* **Lines of data**

* Begin *

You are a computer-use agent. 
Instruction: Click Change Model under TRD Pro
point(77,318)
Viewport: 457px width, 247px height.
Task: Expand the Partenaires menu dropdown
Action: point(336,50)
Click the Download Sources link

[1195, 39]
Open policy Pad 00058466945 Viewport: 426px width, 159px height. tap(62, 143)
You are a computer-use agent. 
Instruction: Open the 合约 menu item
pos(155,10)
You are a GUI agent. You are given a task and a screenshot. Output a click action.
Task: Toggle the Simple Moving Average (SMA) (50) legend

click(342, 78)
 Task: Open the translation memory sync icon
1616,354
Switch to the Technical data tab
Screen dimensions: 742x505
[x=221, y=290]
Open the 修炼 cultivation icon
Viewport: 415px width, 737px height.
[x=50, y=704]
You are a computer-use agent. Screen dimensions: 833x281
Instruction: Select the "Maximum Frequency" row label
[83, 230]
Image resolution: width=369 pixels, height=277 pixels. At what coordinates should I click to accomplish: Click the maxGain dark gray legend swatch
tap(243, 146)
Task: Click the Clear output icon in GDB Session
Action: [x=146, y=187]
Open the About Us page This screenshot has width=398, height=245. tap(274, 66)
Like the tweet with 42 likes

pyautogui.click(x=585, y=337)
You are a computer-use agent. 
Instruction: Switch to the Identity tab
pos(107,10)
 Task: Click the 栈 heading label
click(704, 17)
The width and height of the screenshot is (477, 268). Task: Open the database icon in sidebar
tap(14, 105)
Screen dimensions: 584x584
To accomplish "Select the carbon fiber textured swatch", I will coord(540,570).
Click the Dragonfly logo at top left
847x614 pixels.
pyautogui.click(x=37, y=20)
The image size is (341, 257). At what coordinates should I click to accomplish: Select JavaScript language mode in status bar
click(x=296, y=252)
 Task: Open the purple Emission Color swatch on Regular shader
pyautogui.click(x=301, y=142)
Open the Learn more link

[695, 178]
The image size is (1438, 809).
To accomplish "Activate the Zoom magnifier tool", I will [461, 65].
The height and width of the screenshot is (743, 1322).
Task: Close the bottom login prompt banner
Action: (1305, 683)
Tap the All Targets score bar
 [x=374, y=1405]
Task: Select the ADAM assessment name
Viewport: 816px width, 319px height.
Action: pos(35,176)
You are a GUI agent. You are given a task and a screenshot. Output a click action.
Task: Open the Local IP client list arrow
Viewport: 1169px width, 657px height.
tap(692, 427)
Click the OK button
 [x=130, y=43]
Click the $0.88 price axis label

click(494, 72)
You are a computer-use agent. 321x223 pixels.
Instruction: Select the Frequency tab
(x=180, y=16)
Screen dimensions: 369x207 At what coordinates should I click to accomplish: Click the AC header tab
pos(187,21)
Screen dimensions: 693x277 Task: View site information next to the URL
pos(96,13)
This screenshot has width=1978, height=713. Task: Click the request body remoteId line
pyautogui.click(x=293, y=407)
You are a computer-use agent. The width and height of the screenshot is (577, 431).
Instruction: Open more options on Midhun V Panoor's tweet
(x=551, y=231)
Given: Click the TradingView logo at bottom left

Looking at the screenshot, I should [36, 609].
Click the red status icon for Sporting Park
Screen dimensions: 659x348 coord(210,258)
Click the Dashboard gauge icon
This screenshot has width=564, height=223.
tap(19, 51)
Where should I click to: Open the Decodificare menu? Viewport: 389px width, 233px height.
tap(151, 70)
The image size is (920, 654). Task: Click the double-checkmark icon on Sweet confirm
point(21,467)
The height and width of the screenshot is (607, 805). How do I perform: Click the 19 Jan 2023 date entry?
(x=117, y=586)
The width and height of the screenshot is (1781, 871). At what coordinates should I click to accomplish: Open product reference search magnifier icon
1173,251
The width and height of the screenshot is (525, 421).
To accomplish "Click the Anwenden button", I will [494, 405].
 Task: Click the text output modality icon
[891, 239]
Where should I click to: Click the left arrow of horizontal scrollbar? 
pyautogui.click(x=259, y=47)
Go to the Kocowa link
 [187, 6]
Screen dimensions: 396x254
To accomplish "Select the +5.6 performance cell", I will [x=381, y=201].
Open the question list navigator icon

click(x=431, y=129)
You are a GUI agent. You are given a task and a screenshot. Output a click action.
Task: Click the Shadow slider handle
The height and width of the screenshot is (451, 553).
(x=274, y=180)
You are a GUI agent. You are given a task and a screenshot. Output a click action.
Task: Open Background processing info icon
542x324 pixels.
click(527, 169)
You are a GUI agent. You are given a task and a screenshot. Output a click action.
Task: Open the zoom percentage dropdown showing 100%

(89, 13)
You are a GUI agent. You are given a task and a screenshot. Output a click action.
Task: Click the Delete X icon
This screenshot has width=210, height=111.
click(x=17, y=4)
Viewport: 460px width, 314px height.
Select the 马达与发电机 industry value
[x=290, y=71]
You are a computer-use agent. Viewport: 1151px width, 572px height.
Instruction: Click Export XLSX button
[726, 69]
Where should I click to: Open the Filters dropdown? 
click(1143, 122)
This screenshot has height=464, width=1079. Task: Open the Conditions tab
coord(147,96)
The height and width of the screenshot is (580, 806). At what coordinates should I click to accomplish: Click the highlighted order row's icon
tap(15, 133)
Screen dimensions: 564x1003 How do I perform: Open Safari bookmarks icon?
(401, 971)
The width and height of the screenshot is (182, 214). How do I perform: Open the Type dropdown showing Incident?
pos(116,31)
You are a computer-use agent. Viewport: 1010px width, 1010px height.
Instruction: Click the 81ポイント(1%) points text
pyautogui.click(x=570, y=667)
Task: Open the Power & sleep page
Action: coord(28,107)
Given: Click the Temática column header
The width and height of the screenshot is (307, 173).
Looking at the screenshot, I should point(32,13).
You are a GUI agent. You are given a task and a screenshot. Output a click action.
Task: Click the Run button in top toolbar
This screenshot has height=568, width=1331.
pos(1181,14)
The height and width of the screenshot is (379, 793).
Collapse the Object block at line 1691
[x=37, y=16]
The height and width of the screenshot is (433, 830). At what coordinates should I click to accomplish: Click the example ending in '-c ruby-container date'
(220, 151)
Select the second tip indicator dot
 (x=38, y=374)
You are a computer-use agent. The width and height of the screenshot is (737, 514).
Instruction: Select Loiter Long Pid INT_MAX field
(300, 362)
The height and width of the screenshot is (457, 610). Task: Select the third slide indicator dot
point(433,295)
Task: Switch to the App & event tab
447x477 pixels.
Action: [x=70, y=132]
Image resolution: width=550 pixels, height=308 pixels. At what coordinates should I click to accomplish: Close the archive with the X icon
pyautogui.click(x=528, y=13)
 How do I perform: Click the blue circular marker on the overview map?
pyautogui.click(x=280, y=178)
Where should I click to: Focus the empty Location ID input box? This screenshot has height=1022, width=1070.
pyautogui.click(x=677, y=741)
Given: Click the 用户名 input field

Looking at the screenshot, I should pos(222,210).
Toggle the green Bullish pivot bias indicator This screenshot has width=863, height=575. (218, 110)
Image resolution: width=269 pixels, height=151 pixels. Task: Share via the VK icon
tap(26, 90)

* End *

* **Exercise task**
Locate every line above that contains the string "button" and copy each one. Case counts.

* **The solution**
Click the OK button
To accomplish "Click the Anwenden button", I will [494, 405].
Instruction: Click Export XLSX button
Task: Click the Run button in top toolbar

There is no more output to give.